_Input data_:
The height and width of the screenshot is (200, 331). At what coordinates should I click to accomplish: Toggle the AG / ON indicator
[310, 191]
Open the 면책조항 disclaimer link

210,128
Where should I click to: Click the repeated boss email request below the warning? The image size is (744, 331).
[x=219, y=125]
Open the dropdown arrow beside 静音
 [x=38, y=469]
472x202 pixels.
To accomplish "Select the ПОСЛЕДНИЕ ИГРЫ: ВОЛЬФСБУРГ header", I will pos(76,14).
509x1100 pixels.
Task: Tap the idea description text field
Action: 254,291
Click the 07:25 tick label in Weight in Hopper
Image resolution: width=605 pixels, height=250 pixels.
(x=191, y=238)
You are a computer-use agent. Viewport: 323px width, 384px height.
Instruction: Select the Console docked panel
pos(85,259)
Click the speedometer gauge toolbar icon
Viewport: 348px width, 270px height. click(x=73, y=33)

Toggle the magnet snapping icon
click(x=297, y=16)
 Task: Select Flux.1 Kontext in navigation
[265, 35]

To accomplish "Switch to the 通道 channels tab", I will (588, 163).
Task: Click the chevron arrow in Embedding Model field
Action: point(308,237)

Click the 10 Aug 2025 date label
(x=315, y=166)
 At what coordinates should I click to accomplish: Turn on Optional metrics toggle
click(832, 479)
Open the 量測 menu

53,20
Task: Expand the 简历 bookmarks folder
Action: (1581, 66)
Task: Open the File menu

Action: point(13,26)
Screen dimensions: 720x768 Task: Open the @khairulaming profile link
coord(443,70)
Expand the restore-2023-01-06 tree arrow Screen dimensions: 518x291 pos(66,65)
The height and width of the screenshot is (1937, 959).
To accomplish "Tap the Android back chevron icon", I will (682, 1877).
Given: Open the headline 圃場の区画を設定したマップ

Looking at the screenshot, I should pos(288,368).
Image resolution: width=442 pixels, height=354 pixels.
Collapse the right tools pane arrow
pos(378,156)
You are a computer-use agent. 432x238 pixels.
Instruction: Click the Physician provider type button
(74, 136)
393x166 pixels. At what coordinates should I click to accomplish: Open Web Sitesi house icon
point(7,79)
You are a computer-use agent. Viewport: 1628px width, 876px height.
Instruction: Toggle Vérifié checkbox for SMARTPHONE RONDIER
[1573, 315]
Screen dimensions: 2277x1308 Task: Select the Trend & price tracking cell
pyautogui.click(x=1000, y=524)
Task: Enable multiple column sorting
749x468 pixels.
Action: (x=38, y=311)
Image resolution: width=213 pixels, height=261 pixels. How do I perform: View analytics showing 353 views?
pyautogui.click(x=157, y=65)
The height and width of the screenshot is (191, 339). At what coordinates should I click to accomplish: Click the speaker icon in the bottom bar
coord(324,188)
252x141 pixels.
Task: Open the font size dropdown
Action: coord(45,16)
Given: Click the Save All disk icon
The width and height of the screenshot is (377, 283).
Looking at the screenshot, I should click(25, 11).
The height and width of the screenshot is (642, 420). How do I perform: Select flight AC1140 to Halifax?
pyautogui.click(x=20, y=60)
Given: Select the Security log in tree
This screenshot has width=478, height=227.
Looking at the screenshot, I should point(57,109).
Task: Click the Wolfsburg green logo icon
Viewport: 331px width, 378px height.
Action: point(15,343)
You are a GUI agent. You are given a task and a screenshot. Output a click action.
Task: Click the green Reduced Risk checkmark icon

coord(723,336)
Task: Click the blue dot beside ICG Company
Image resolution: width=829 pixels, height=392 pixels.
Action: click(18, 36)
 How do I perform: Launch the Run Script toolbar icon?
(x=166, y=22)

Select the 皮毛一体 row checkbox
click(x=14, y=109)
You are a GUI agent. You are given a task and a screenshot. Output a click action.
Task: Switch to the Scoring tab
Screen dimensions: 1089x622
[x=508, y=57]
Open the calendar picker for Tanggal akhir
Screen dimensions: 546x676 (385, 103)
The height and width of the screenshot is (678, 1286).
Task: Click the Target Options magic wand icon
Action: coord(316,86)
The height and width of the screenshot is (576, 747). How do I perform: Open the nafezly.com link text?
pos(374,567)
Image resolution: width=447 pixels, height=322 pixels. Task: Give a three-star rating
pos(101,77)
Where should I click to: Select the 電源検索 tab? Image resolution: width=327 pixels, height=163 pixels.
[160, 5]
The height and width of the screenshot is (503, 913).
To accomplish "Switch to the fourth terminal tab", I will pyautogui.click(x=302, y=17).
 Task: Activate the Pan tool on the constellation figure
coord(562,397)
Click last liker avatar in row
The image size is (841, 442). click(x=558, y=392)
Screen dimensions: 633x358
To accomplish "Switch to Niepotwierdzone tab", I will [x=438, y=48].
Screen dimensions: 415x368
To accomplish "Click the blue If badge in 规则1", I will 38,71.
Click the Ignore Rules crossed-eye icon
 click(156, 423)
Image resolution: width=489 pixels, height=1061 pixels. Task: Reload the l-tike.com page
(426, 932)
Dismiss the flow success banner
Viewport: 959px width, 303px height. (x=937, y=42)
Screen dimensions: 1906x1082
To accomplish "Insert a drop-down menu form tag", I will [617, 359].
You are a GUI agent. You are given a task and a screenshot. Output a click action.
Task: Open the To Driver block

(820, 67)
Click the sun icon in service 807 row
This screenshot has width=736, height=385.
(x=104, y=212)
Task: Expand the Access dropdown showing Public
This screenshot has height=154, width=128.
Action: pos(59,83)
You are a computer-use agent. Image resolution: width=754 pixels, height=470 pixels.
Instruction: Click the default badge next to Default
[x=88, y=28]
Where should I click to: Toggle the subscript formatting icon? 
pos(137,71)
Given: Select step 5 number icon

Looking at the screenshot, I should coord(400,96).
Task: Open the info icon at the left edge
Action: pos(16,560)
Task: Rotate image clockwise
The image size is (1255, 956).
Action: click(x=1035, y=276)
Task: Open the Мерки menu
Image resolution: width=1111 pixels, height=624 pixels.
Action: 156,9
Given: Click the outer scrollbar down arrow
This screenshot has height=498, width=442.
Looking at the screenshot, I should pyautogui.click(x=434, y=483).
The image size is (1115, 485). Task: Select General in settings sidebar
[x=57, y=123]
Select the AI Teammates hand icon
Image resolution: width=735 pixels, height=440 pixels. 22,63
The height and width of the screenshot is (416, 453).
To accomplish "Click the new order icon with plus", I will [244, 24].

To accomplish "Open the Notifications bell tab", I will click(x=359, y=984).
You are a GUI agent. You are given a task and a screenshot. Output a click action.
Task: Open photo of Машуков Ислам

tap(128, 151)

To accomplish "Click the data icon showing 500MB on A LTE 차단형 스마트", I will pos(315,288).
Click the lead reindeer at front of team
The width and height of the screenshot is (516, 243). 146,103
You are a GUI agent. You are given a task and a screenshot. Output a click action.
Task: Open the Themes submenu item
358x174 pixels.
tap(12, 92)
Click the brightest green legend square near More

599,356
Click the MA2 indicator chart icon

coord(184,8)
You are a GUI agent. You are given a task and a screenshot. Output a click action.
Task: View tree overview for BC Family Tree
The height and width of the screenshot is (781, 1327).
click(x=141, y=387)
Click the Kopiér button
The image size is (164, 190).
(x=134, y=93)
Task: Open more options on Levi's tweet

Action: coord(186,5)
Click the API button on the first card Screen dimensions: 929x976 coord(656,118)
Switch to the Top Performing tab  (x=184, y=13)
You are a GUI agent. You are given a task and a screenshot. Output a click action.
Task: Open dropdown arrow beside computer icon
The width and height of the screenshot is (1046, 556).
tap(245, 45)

_Task goal_:
Within the listing above, count each line that holds the word "computer"; the answer is that number alone.

_Answer for this exercise_:
5